| Page extract |
▼

As of 2025, it has accumulated approximately 120,000 posts, making it a rare and substantial data source of naturally occurring adolescent narratives in Japan.

Uniqueness as a research resource

Surveys conducted through schools or government agencies have limitations:

  • Difficulty in honestly reporting family problems
  • Reluctance to express suicidal ideation or self-rejection
  • Groups who do not participate in surveys at all
  • Narratives constrained by question formats

gedokun, by contrast, is a bulletin board visited voluntarily through Google searches. Common search terms include “family,” “stress,” “advice,” “it hurts,” and “my parents are annoying.”

This suggests the potential to visualize the struggles of youth before they enter institutional or survey frameworks.

Non-reactive data

gedokun has no reply function. Because no advice or discussion occurs,

  • Consideration for others' evaluations
  • Acquiescence to researchers
  • Social desirability bias

are limited in influence.

Rather than data generated from researcher-designed questions, the dataset consists of narratives posted spontaneously by users — a key characteristic.

Bottom-up analysis based on narratives

Post content is free-text rather than multiple choice. This enables:

  • Not only top-down analysis fitting data into existing concepts, but also
  • Bottom-up analysis reconstructing concepts from the data itself

The ability to reconstruct adolescent struggles from the language itself — rather than forcing them into existing categories — is a major strength of this dataset.

Potential for quantitative and computational analysis

As digital data, gedokun is suited for quantitative and computational social science approaches, including:

  • Frequent word analysis
  • Co-occurrence network analysis
  • Sentiment analysis
  • Topic modeling (e.g., BERTopic)

▲

| Data section |
▼

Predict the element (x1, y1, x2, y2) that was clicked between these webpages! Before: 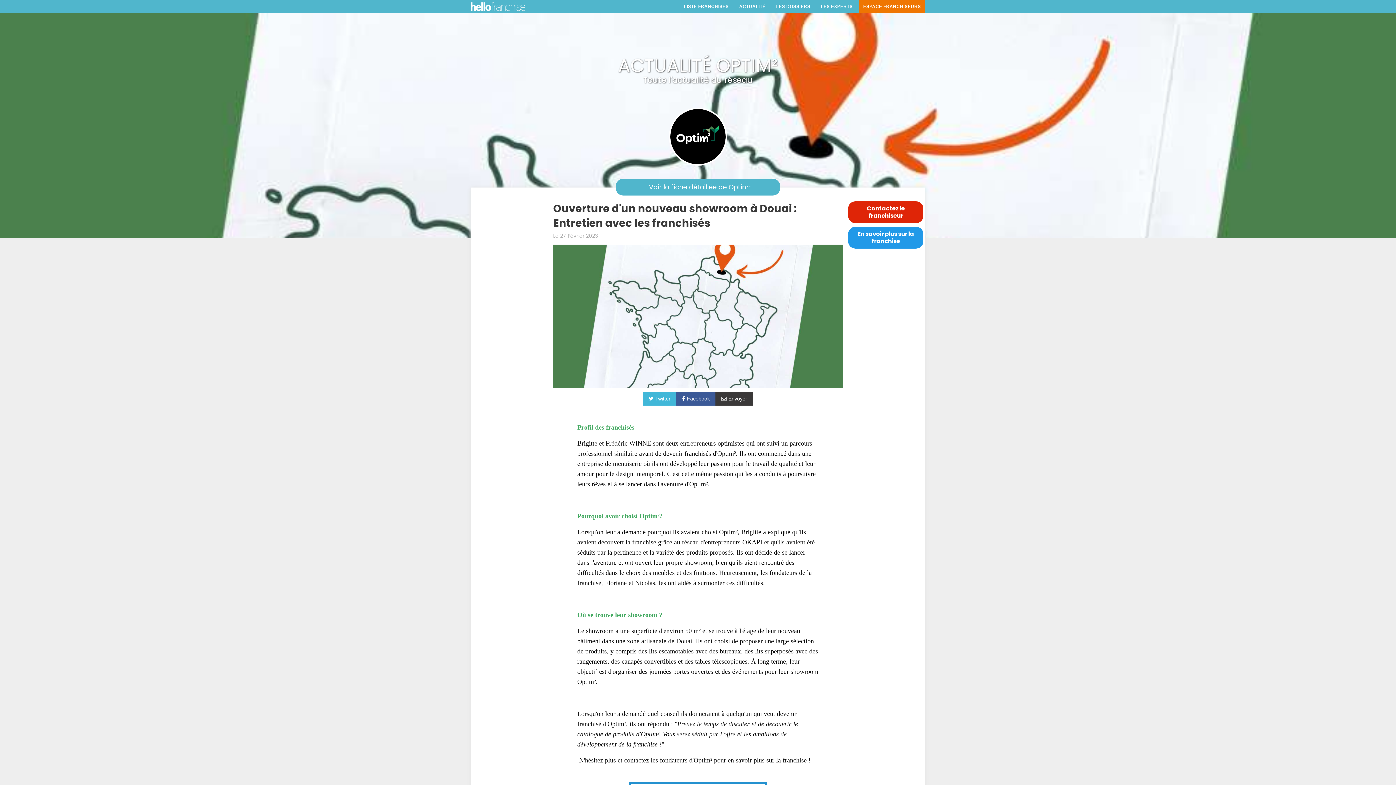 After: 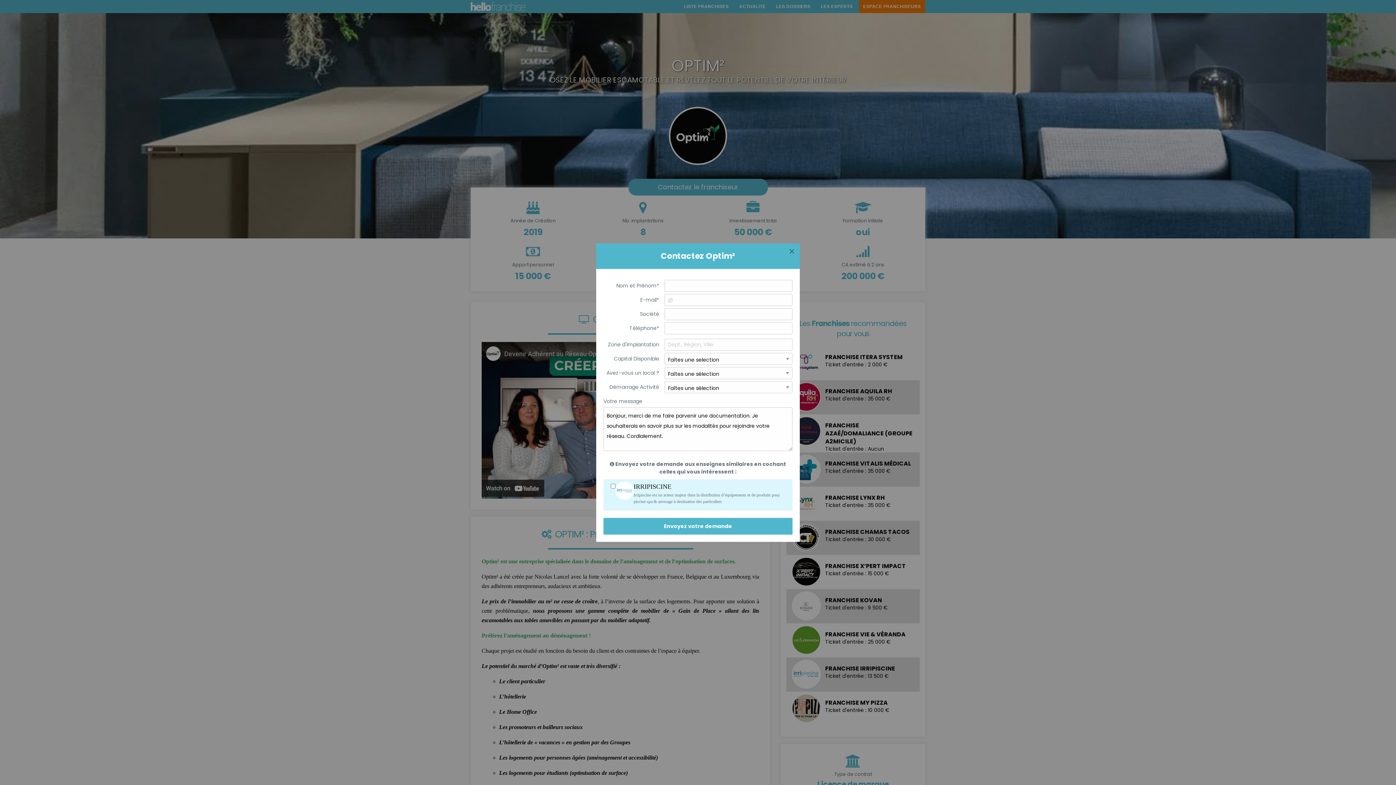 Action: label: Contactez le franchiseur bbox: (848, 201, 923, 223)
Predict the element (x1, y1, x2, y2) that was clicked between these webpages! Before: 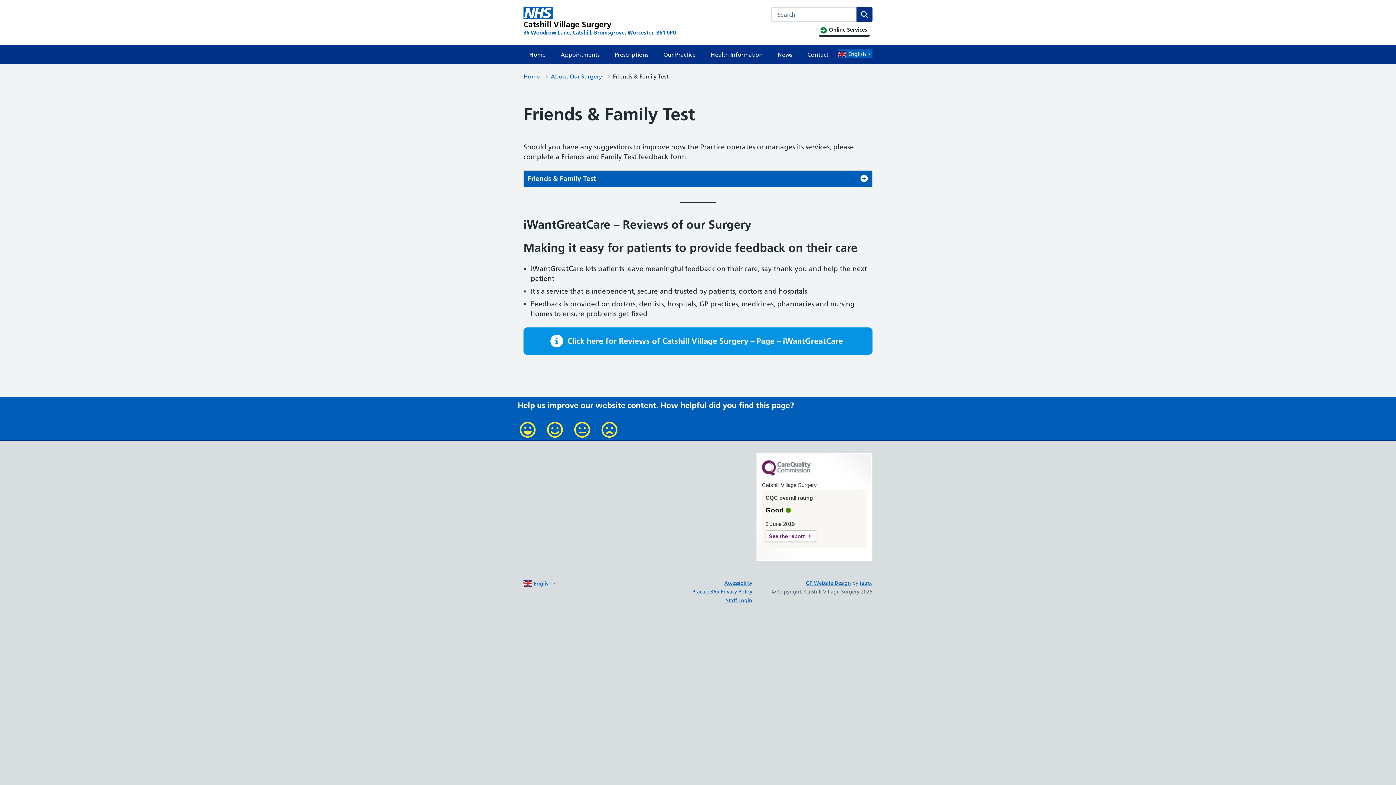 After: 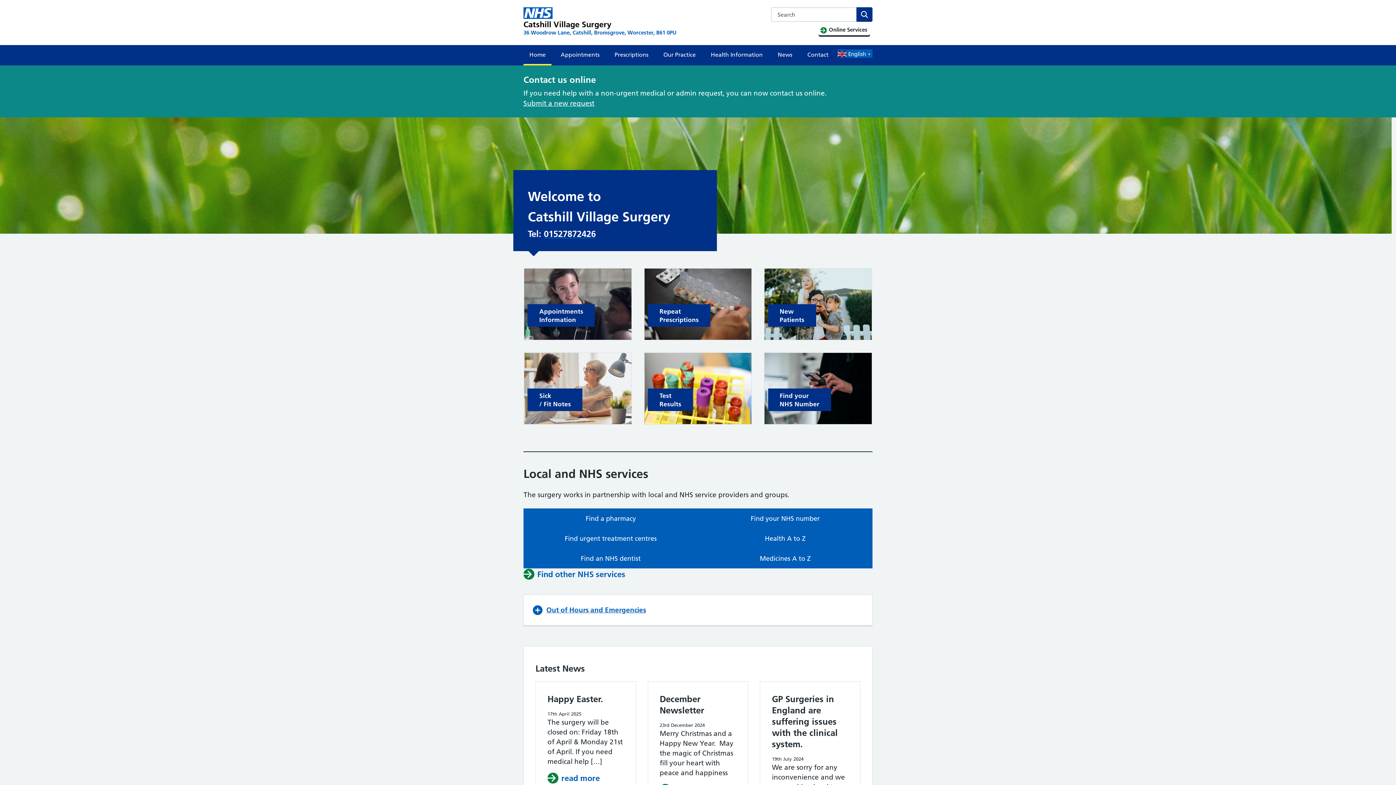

▲

| Exercise task |
Update the gedokun passage, starting with "Bottom-up analysis based" and going on through "of this dataset.", and write it out again with "free-text" changed to "open-ended".

| Output below |
Bottom-up analysis based on narratives

Post content is open-ended rather than multiple choice. This enables:

  • Not only top-down analysis fitting data into existing concepts, but also
  • Bottom-up analysis reconstructing concepts from the data itself

The ability to reconstruct adolescent struggles from the language itself — rather than forcing them into existing categories — is a major strength of this dataset.